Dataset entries
------------------------------------------------------------------------

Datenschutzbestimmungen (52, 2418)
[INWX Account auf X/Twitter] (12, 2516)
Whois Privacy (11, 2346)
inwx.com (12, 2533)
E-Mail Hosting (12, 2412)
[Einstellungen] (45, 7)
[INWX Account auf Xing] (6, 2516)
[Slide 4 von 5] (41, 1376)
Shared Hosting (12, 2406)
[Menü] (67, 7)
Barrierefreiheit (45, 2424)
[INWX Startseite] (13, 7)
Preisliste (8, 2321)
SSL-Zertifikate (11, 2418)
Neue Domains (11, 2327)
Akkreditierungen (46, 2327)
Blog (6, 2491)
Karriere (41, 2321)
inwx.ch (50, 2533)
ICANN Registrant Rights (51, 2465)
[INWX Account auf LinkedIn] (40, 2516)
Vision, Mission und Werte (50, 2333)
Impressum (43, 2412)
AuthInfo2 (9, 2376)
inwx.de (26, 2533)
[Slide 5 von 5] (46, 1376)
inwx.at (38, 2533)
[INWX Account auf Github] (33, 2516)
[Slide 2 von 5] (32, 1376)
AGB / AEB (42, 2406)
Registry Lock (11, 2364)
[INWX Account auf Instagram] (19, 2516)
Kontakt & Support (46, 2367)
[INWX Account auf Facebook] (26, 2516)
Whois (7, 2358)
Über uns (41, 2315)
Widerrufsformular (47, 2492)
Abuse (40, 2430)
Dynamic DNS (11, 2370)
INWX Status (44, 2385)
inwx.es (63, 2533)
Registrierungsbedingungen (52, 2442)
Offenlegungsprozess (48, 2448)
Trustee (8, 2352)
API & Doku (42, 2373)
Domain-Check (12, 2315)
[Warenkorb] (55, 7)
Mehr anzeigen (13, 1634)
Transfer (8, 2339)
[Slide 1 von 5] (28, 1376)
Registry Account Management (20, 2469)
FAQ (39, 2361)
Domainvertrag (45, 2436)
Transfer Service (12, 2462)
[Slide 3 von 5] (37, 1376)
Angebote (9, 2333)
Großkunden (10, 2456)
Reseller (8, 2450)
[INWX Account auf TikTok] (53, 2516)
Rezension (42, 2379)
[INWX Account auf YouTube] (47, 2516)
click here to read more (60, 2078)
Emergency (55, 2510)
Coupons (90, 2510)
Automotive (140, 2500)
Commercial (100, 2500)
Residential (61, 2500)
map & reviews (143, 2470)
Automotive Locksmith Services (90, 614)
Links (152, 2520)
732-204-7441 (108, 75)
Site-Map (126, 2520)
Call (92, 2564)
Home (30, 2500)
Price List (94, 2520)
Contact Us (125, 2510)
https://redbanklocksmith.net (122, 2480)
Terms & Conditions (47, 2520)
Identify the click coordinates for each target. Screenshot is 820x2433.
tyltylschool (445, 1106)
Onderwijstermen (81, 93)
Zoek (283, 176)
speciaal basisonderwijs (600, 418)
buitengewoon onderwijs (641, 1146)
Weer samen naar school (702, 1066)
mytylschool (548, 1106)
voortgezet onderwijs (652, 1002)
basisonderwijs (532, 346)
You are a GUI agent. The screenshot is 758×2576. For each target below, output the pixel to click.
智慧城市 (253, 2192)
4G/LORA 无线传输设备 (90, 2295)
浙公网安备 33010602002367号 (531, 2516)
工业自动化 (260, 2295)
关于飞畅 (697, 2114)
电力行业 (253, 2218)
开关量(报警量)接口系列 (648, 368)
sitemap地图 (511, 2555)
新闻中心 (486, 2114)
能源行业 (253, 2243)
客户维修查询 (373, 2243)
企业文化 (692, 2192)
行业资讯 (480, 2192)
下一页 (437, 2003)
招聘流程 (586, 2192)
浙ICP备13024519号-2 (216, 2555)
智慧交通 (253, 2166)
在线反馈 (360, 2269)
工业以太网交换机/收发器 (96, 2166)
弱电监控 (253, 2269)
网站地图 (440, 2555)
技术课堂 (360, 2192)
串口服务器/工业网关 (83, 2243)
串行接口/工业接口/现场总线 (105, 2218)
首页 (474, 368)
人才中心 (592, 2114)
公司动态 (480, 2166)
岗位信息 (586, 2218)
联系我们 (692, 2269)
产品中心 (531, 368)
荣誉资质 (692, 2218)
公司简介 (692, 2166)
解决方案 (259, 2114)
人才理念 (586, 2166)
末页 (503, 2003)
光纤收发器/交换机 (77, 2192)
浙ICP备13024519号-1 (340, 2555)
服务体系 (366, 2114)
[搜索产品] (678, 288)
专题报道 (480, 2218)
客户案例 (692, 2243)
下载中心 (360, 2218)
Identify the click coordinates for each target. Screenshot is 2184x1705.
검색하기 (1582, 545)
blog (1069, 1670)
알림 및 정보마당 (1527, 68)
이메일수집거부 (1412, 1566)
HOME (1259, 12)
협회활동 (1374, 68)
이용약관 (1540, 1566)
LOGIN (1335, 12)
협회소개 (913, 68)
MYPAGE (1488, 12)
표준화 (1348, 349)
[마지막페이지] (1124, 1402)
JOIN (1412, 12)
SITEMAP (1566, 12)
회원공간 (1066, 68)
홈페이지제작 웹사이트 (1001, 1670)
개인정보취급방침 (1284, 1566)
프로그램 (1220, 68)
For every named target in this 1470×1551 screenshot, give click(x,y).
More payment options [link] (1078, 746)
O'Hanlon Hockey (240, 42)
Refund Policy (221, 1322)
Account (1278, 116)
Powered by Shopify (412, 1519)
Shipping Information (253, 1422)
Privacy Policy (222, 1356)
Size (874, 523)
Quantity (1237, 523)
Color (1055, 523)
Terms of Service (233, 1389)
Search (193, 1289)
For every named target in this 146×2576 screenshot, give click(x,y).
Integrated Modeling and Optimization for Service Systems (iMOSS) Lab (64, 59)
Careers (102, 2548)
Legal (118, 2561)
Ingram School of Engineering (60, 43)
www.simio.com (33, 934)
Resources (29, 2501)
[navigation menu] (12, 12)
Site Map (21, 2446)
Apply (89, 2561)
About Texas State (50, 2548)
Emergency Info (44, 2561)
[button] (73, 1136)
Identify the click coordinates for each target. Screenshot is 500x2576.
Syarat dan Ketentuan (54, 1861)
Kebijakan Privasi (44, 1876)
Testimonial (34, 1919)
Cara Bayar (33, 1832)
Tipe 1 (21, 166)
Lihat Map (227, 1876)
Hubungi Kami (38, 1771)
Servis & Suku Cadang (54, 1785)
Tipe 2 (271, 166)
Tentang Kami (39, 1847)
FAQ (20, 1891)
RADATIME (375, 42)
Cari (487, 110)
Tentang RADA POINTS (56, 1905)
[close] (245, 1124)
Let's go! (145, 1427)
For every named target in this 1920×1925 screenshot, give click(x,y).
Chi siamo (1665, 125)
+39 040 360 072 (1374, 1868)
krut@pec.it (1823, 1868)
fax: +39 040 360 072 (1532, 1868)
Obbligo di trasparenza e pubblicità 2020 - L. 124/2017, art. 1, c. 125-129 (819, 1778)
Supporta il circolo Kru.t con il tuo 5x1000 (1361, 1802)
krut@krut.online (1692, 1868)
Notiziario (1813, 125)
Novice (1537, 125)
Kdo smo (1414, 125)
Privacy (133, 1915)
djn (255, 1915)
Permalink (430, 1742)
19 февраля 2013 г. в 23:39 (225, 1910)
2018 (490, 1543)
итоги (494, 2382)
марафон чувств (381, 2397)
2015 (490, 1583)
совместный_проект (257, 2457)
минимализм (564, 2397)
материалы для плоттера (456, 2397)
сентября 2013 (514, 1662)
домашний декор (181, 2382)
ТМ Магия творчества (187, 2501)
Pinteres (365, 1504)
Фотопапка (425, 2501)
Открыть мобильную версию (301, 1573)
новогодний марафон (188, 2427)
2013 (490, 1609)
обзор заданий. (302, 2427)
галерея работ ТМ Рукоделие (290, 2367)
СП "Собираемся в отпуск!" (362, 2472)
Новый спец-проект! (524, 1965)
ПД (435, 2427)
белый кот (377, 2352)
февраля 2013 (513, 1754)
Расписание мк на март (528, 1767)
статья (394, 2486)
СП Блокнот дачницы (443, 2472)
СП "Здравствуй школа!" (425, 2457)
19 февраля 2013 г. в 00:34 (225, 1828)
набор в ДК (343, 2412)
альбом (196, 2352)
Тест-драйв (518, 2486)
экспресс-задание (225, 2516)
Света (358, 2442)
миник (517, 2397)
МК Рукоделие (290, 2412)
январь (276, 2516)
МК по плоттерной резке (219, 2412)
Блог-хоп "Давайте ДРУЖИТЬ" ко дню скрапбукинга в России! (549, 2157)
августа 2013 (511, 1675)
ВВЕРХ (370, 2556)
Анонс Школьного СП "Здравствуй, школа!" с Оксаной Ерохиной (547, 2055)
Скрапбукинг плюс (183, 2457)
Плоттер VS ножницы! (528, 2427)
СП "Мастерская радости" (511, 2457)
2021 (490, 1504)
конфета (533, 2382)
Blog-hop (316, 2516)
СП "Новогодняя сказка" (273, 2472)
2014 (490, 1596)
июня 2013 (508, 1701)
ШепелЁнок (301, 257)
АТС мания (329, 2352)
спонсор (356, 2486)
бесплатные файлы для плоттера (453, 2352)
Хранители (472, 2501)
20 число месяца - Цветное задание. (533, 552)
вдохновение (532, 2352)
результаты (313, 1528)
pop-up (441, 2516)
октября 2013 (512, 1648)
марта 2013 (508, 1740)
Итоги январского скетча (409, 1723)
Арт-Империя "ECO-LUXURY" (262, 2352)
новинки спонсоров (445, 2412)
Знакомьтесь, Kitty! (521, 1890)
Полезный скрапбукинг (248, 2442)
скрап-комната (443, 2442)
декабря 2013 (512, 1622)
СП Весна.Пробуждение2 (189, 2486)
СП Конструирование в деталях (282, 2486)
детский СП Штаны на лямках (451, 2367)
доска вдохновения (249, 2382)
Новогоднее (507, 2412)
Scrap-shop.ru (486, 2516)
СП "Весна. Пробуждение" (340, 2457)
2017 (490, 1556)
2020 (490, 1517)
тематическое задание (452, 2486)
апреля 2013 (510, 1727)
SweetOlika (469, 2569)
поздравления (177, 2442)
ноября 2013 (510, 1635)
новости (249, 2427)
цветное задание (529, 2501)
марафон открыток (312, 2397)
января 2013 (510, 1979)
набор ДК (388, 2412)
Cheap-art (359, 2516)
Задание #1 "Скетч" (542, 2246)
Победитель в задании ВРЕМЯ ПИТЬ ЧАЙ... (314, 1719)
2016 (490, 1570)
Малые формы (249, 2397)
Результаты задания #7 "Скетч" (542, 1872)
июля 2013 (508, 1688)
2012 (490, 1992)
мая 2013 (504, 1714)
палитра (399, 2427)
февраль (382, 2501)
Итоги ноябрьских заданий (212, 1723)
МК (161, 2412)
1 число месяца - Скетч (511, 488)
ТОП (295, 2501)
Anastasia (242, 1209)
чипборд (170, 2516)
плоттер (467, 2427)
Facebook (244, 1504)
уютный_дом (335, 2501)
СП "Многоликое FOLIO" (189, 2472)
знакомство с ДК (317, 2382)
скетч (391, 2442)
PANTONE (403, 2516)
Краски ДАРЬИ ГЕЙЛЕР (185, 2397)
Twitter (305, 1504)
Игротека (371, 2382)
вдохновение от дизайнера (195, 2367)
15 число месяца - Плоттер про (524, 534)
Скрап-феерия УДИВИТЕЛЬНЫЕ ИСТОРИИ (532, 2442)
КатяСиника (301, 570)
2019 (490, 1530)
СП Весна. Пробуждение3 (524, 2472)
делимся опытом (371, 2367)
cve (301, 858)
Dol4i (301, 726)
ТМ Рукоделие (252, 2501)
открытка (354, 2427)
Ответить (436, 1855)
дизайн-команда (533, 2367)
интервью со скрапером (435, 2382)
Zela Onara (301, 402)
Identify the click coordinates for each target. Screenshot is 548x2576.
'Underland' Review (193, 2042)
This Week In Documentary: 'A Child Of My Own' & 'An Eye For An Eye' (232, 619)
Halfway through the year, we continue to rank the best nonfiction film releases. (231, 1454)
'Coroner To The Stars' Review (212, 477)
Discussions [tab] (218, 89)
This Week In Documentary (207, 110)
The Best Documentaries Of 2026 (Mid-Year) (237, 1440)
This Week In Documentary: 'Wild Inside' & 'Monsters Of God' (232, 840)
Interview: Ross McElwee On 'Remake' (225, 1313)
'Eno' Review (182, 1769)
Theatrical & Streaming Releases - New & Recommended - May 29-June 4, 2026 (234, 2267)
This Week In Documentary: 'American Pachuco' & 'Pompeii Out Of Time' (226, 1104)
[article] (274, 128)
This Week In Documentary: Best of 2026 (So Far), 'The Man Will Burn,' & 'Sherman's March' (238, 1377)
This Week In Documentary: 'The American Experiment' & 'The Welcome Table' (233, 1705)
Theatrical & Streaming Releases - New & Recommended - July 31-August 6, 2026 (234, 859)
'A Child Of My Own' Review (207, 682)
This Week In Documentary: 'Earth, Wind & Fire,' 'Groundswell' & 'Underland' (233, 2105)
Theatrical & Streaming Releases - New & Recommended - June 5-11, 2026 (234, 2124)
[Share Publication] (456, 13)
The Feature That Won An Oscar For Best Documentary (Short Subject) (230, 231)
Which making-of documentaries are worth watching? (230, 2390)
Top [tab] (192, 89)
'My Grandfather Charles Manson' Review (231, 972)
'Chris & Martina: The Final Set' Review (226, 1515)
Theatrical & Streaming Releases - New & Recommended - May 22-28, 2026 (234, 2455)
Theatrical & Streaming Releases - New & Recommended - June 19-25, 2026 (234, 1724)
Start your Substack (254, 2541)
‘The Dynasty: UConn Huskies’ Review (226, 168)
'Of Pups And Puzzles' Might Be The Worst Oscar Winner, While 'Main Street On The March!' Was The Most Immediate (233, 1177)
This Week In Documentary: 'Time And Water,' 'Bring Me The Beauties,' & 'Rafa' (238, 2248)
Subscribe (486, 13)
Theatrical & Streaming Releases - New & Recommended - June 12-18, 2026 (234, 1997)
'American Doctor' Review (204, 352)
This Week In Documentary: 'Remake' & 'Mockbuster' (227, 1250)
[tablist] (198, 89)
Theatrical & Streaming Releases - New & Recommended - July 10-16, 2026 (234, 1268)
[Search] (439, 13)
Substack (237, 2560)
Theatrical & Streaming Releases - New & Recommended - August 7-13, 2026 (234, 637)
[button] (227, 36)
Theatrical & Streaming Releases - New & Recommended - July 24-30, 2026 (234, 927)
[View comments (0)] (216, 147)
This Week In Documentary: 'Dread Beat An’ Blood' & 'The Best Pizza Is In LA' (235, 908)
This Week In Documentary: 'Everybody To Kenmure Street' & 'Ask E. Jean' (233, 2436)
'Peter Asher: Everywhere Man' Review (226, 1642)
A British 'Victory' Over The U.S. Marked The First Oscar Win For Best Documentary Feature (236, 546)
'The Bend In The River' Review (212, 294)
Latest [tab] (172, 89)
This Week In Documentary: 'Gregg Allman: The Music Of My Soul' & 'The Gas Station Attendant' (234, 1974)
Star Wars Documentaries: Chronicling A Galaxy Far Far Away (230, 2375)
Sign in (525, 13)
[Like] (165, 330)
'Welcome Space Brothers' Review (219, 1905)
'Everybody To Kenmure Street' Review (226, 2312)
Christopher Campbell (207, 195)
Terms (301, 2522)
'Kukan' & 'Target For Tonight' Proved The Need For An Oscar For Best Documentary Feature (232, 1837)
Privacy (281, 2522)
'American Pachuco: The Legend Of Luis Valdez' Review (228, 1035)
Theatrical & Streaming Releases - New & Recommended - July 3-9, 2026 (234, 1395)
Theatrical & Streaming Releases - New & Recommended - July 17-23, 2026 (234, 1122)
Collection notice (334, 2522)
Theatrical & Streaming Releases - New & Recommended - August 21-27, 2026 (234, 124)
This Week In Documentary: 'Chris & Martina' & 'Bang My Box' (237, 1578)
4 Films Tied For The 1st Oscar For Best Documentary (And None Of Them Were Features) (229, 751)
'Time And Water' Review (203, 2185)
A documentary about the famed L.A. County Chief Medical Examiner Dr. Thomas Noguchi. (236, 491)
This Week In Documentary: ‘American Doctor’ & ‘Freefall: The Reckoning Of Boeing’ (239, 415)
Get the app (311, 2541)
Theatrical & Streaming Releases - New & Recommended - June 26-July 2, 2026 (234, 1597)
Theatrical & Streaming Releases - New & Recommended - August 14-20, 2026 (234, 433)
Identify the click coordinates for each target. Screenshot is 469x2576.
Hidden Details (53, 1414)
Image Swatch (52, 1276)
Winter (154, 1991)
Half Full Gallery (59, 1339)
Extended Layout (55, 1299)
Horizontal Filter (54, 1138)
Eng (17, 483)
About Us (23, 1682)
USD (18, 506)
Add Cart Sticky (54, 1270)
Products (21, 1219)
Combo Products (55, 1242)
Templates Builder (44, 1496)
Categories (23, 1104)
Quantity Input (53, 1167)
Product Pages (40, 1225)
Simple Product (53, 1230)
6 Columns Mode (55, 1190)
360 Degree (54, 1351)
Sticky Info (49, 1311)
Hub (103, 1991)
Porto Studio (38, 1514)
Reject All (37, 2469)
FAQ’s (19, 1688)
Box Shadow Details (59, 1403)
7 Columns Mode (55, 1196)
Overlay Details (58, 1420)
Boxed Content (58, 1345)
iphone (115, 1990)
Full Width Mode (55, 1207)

------------------------------------------------------------------------

* **What is expected**
The lines to extract from the data above begin with the line containing "[button] (73, 1136)" and end with the line containing "набор в ДК (343, 2412)". Extract them exactly, including both.

* **Your response**
[button] (73, 1136)
Identify the click coordinates for each target. Screenshot is 500x2576.
Syarat dan Ketentuan (54, 1861)
Kebijakan Privasi (44, 1876)
Testimonial (34, 1919)
Cara Bayar (33, 1832)
Tipe 1 (21, 166)
Lihat Map (227, 1876)
Hubungi Kami (38, 1771)
Servis & Suku Cadang (54, 1785)
Tipe 2 (271, 166)
Tentang Kami (39, 1847)
FAQ (20, 1891)
RADATIME (375, 42)
Cari (487, 110)
Tentang RADA POINTS (56, 1905)
[close] (245, 1124)
Let's go! (145, 1427)
For every named target in this 1920×1925 screenshot, give click(x,y).
Chi siamo (1665, 125)
+39 040 360 072 (1374, 1868)
krut@pec.it (1823, 1868)
fax: +39 040 360 072 (1532, 1868)
Obbligo di trasparenza e pubblicità 2020 - L. 124/2017, art. 1, c. 125-129 (819, 1778)
Supporta il circolo Kru.t con il tuo 5x1000 (1361, 1802)
krut@krut.online (1692, 1868)
Notiziario (1813, 125)
Novice (1537, 125)
Kdo smo (1414, 125)
Privacy (133, 1915)
djn (255, 1915)
Permalink (430, 1742)
19 февраля 2013 г. в 23:39 (225, 1910)
2018 (490, 1543)
итоги (494, 2382)
марафон чувств (381, 2397)
2015 (490, 1583)
совместный_проект (257, 2457)
минимализм (564, 2397)
материалы для плоттера (456, 2397)
сентября 2013 (514, 1662)
домашний декор (181, 2382)
ТМ Магия творчества (187, 2501)
Pinteres (365, 1504)
Фотопапка (425, 2501)
Открыть мобильную версию (301, 1573)
новогодний марафон (188, 2427)
2013 (490, 1609)
обзор заданий. (302, 2427)
галерея работ ТМ Рукоделие (290, 2367)
СП "Собираемся в отпуск!" (362, 2472)
Новый спец-проект! (524, 1965)
ПД (435, 2427)
белый кот (377, 2352)
февраля 2013 (513, 1754)
Расписание мк на март (528, 1767)
статья (394, 2486)
СП Блокнот дачницы (443, 2472)
СП "Здравствуй школа!" (425, 2457)
19 февраля 2013 г. в 00:34 (225, 1828)
набор в ДК (343, 2412)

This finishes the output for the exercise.